Goal of the exercise: Give back the entries below verbatim.
[Data supplied — start]
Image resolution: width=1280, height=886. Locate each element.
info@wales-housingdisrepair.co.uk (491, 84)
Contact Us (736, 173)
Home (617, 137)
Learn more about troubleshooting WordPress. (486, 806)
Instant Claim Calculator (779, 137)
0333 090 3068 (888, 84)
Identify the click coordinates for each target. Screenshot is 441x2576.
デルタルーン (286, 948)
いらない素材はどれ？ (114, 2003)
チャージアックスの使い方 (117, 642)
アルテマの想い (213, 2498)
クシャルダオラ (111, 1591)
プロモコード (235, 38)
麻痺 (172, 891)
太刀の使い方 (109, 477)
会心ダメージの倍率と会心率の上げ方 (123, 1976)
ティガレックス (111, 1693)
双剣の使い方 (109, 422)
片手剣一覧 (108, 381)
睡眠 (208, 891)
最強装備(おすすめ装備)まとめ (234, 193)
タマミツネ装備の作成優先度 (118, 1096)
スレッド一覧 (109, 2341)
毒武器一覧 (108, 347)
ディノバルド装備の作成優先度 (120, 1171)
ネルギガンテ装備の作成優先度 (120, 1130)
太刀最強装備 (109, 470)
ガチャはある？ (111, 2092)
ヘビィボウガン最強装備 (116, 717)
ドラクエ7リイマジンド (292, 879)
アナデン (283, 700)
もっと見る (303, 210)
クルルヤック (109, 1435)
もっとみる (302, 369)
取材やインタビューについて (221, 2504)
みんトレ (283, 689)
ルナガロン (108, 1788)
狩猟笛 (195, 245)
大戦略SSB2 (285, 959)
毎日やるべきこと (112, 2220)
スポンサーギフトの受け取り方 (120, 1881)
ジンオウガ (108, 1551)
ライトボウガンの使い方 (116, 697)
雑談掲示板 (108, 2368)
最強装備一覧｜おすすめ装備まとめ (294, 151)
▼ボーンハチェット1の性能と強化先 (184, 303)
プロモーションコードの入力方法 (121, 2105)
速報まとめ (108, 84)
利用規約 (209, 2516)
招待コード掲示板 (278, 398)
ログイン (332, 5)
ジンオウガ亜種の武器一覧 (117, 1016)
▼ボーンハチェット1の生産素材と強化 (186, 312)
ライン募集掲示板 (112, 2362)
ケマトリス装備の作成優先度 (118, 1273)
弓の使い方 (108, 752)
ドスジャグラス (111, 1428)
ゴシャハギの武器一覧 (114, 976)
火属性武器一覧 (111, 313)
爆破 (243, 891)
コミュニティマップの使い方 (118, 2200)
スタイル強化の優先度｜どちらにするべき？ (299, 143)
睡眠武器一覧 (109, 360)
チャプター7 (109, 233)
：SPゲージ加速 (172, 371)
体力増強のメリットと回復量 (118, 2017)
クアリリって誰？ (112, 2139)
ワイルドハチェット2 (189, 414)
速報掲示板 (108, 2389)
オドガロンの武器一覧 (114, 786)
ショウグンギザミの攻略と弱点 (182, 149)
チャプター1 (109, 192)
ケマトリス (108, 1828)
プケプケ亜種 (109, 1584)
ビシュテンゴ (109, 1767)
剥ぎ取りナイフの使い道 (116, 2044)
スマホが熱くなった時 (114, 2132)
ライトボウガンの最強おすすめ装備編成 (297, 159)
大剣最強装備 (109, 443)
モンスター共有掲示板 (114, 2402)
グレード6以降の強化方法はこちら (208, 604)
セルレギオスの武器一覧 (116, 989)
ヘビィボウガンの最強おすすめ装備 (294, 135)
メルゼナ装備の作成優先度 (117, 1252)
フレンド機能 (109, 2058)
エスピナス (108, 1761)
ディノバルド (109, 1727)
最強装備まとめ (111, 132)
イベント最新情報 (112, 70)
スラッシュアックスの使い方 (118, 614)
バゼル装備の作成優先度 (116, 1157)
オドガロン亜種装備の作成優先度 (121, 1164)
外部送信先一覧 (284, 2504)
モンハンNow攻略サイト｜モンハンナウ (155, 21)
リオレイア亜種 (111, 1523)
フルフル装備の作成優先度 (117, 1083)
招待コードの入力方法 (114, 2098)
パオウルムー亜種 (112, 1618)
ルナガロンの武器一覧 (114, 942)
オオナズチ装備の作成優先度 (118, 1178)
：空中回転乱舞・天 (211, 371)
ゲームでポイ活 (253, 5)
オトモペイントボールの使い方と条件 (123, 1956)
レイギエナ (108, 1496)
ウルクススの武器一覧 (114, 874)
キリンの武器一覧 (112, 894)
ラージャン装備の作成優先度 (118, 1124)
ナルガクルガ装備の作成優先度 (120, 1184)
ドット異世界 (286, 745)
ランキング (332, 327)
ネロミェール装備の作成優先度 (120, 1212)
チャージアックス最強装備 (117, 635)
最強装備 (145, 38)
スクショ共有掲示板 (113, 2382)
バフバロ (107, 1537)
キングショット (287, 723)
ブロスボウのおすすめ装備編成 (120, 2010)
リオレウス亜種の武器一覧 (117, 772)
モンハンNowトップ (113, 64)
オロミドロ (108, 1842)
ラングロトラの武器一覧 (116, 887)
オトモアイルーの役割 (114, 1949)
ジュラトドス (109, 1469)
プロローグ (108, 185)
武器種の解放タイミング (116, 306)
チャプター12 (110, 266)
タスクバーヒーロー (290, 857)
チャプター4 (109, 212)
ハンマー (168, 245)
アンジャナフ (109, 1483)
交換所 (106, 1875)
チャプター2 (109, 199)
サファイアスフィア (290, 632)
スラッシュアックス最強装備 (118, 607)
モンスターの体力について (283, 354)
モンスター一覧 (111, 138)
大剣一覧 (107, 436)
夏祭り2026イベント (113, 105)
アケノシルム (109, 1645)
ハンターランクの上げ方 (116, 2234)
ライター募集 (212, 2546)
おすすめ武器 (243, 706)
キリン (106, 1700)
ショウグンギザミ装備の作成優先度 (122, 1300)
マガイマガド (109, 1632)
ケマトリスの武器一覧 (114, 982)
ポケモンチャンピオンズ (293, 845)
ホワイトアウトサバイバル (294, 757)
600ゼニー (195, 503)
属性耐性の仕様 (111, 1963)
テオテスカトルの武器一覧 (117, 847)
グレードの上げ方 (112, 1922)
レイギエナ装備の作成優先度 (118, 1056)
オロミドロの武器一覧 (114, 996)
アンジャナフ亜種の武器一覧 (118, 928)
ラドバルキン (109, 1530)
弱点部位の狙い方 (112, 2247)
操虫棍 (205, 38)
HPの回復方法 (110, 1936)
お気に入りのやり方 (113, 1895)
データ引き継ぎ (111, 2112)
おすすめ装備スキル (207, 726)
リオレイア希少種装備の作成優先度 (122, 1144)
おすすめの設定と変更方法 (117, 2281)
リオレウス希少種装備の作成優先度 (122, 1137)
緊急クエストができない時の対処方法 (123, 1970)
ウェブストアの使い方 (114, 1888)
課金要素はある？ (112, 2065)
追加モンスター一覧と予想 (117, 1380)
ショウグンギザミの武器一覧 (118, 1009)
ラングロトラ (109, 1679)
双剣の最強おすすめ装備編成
[Data supplied — finish]
Output for this task:
Image resolution: width=1280, height=886. Locate each element.
info@wales-housingdisrepair.co.uk (491, 84)
Contact Us (736, 173)
Home (617, 137)
Learn more about troubleshooting WordPress. (486, 806)
Instant Claim Calculator (779, 137)
0333 090 3068 (888, 84)
Identify the click coordinates for each target. Screenshot is 441x2576.
デルタルーン (286, 948)
いらない素材はどれ？ (114, 2003)
チャージアックスの使い方 (117, 642)
アルテマの想い (213, 2498)
クシャルダオラ (111, 1591)
プロモコード (235, 38)
麻痺 (172, 891)
太刀の使い方 (109, 477)
会心ダメージの倍率と会心率の上げ方 (123, 1976)
ティガレックス (111, 1693)
双剣の使い方 (109, 422)
片手剣一覧 (108, 381)
睡眠 (208, 891)
最強装備(おすすめ装備)まとめ (234, 193)
タマミツネ装備の作成優先度 (118, 1096)
スレッド一覧 (109, 2341)
毒武器一覧 (108, 347)
ディノバルド装備の作成優先度 (120, 1171)
ネルギガンテ装備の作成優先度 (120, 1130)
太刀最強装備 (109, 470)
ガチャはある？ (111, 2092)
ヘビィボウガン最強装備 (116, 717)
ドラクエ7リイマジンド (292, 879)
アナデン (283, 700)
もっと見る (303, 210)
クルルヤック (109, 1435)
もっとみる (302, 369)
取材やインタビューについて (221, 2504)
みんトレ (283, 689)
ルナガロン (108, 1788)
狩猟笛 (195, 245)
大戦略SSB2 (285, 959)
毎日やるべきこと (112, 2220)
スポンサーギフトの受け取り方 (120, 1881)
ジンオウガ (108, 1551)
ライトボウガンの使い方 (116, 697)
雑談掲示板 (108, 2368)
最強装備一覧｜おすすめ装備まとめ (294, 151)
▼ボーンハチェット1の性能と強化先 (184, 303)
プロモーションコードの入力方法 (121, 2105)
速報まとめ (108, 84)
利用規約 (209, 2516)
招待コード掲示板 (278, 398)
ログイン (332, 5)
ジンオウガ亜種の武器一覧 (117, 1016)
▼ボーンハチェット1の生産素材と強化 (186, 312)
ライン募集掲示板 (112, 2362)
ケマトリス装備の作成優先度 (118, 1273)
弓の使い方 (108, 752)
ドスジャグラス (111, 1428)
ゴシャハギの武器一覧 (114, 976)
火属性武器一覧 (111, 313)
爆破 (243, 891)
コミュニティマップの使い方 (118, 2200)
スタイル強化の優先度｜どちらにするべき？ (299, 143)
睡眠武器一覧 (109, 360)
チャプター7 (109, 233)
：SPゲージ加速 (172, 371)
体力増強のメリットと回復量 (118, 2017)
クアリリって誰？ (112, 2139)
ワイルドハチェット2 (189, 414)
速報掲示板 (108, 2389)
オドガロンの武器一覧 (114, 786)
ショウグンギザミの攻略と弱点 (182, 149)
チャプター1 (109, 192)
ケマトリス (108, 1828)
プケプケ亜種 (109, 1584)
ビシュテンゴ (109, 1767)
剥ぎ取りナイフの使い道 (116, 2044)
スマホが熱くなった時 (114, 2132)
ライトボウガンの最強おすすめ装備編成 (297, 159)
大剣最強装備 (109, 443)
モンスター共有掲示板 (114, 2402)
グレード6以降の強化方法はこちら (208, 604)
セルレギオスの武器一覧 (116, 989)
ヘビィボウガンの最強おすすめ装備 (294, 135)
メルゼナ装備の作成優先度 (117, 1252)
フレンド機能 (109, 2058)
エスピナス (108, 1761)
ディノバルド (109, 1727)
最強装備まとめ (111, 132)
イベント最新情報 (112, 70)
スラッシュアックスの使い方 (118, 614)
バゼル装備の作成優先度 (116, 1157)
オドガロン亜種装備の作成優先度 (121, 1164)
外部送信先一覧 (284, 2504)
モンハンNow攻略サイト｜モンハンナウ (155, 21)
リオレイア亜種 (111, 1523)
フルフル装備の作成優先度 (117, 1083)
招待コードの入力方法 (114, 2098)
パオウルムー亜種 (112, 1618)
ルナガロンの武器一覧 (114, 942)
オオナズチ装備の作成優先度 (118, 1178)
：空中回転乱舞・天 (211, 371)
ゲームでポイ活 (253, 5)
オトモペイントボールの使い方と条件 (123, 1956)
レイギエナ (108, 1496)
ウルクススの武器一覧 (114, 874)
キリンの武器一覧 (112, 894)
ラージャン装備の作成優先度 (118, 1124)
ナルガクルガ装備の作成優先度 (120, 1184)
ドット異世界 (286, 745)
ランキング (332, 327)
ネロミェール装備の作成優先度 (120, 1212)
チャージアックス最強装備 (117, 635)
最強装備 (145, 38)
スクショ共有掲示板 (113, 2382)
バフバロ (107, 1537)
キングショット (287, 723)
ブロスボウのおすすめ装備編成 (120, 2010)
リオレウス亜種の武器一覧 (117, 772)
モンハンNowトップ (113, 64)
オロミドロ (108, 1842)
ラングロトラの武器一覧 (116, 887)
オトモアイルーの役割 (114, 1949)
ジュラトドス (109, 1469)
プロローグ (108, 185)
武器種の解放タイミング (116, 306)
チャプター12 (110, 266)
タスクバーヒーロー (290, 857)
チャプター4 (109, 212)
ハンマー (168, 245)
アンジャナフ (109, 1483)
交換所 (106, 1875)
チャプター2 (109, 199)
サファイアスフィア (290, 632)
スラッシュアックス最強装備 (118, 607)
モンスターの体力について (283, 354)
モンスター一覧 (111, 138)
大剣一覧 (107, 436)
夏祭り2026イベント (113, 105)
アケノシルム (109, 1645)
ハンターランクの上げ方 (116, 2234)
ライター募集 (212, 2546)
おすすめ武器 (243, 706)
キリン (106, 1700)
ショウグンギザミ装備の作成優先度 (122, 1300)
マガイマガド (109, 1632)
ケマトリスの武器一覧 (114, 982)
ポケモンチャンピオンズ (293, 845)
ホワイトアウトサバイバル (294, 757)
600ゼニー (195, 503)
属性耐性の仕様 (111, 1963)
テオテスカトルの武器一覧 (117, 847)
グレードの上げ方 (112, 1922)
レイギエナ装備の作成優先度 (118, 1056)
オロミドロの武器一覧 (114, 996)
アンジャナフ亜種の武器一覧 (118, 928)
ラドバルキン (109, 1530)
弱点部位の狙い方 (112, 2247)
操虫棍 (205, 38)
HPの回復方法 (110, 1936)
お気に入りのやり方 (113, 1895)
データ引き継ぎ (111, 2112)
おすすめ装備スキル (207, 726)
リオレイア希少種装備の作成優先度 (122, 1144)
おすすめの設定と変更方法 (117, 2281)
リオレウス希少種装備の作成優先度 (122, 1137)
緊急クエストができない時の対処方法 (123, 1970)
ウェブストアの使い方 (114, 1888)
課金要素はある？ (112, 2065)
追加モンスター一覧と予想 (117, 1380)
ショウグンギザミの武器一覧 (118, 1009)
ラングロトラ (109, 1679)
双剣の最強おすすめ装備編成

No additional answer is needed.